[Python-ideas] PEP 3156 / Tulip: stopping the loop while in run_until_complete

Guido van Rossum guido at python.org
Mon Feb 11 23:31:34 CET 2013


On Mon, Feb 11, 2013 at 2:23 PM, Saúl Ibarra Corretgé <saghul at gmail.com>wrote:

>
>
>> I think there are actually two cases: where stop() is called from the
>> task given to run_until_complete(), or from another task. In the former
>> case, because the exception bubbles out of the task's coroutine, the
>> task will be marked as done (and its exception set to _StopError) -- at
>> least I think so. In the latter case, the task will still be runnable,
>> and it will continue to run when the event loop is started again. (Hm...
>> maybe run_forever() should be called start(), to match stop()?)
>>
>> I think your unittest only tests the former case.
>>
>>
> Well, I think they are actually the same. In the gist I posted earlier I
> called loop.stop(), I didn't raise the exception inside the task, and
> loop.stop() will call call_soon so the actual raising will happen in the
> context on _run_once unless I'm mistaken.
>

Oh, you're right!
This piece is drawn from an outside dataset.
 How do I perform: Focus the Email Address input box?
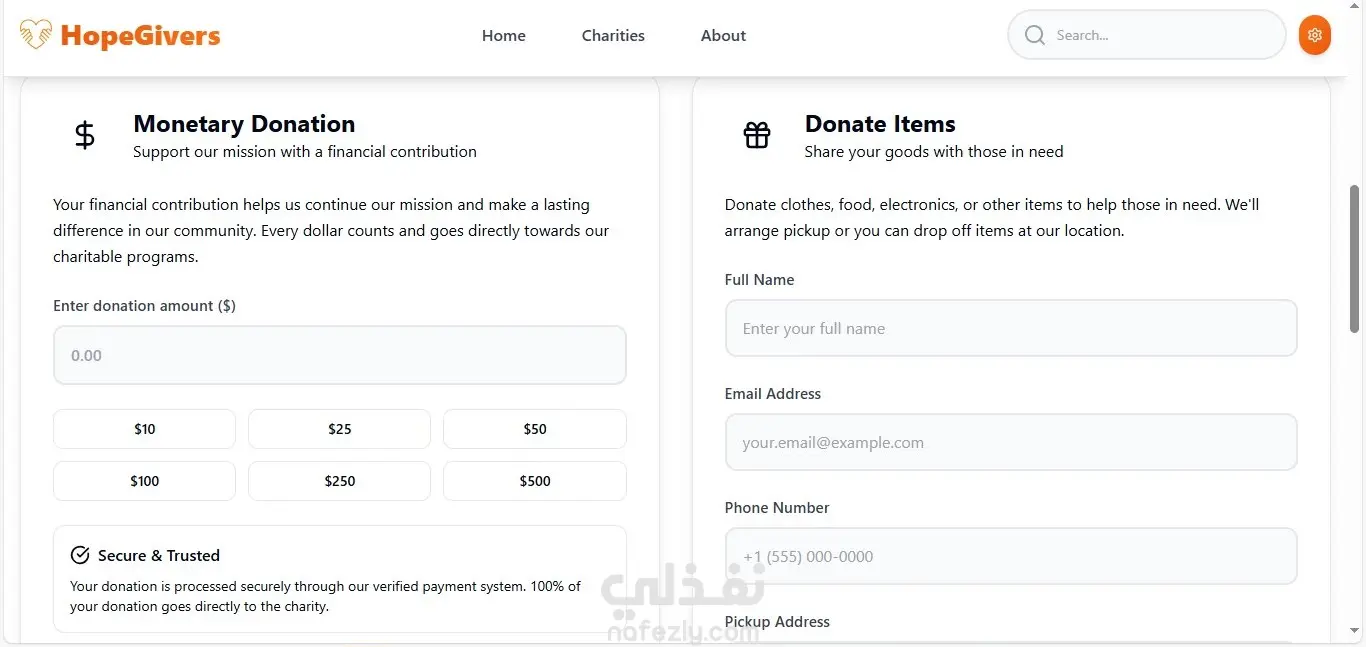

Not my day for reading carefully. :-)


> Here is an updated simple test with it's output:
> https://gist.github.com/saghul/4758151
>
>
>  I'm not sure what run_until_complete() should return in the latter case.
>> In fact it makes me doubt the behavior of run_until_complete() in
>> general. Maybe it should return the Future (although that's kind of
>> redundant)? Or an enum indicating what happened? (Cases would be result,
>> exception, timeout, running -- and maybe cancelled?)
>>
>>
> I think the current behavior is ok, it the user really wants to check if
> the future was actually completed she can check with done(), if she saved
> the future in a variable, that is.
>
> My other preferred approach would be to raise an exception, since I
> consider this an exceptional case: I told the loop to run until this future
> is completed so I expect that to happen. Since it didn't, NotCompletedError
> (or something alike) sounds good to me.
>

Good. How about calling future.result(), and letting it raise
InvalidStateError ? (Except if the timeout handler was called.)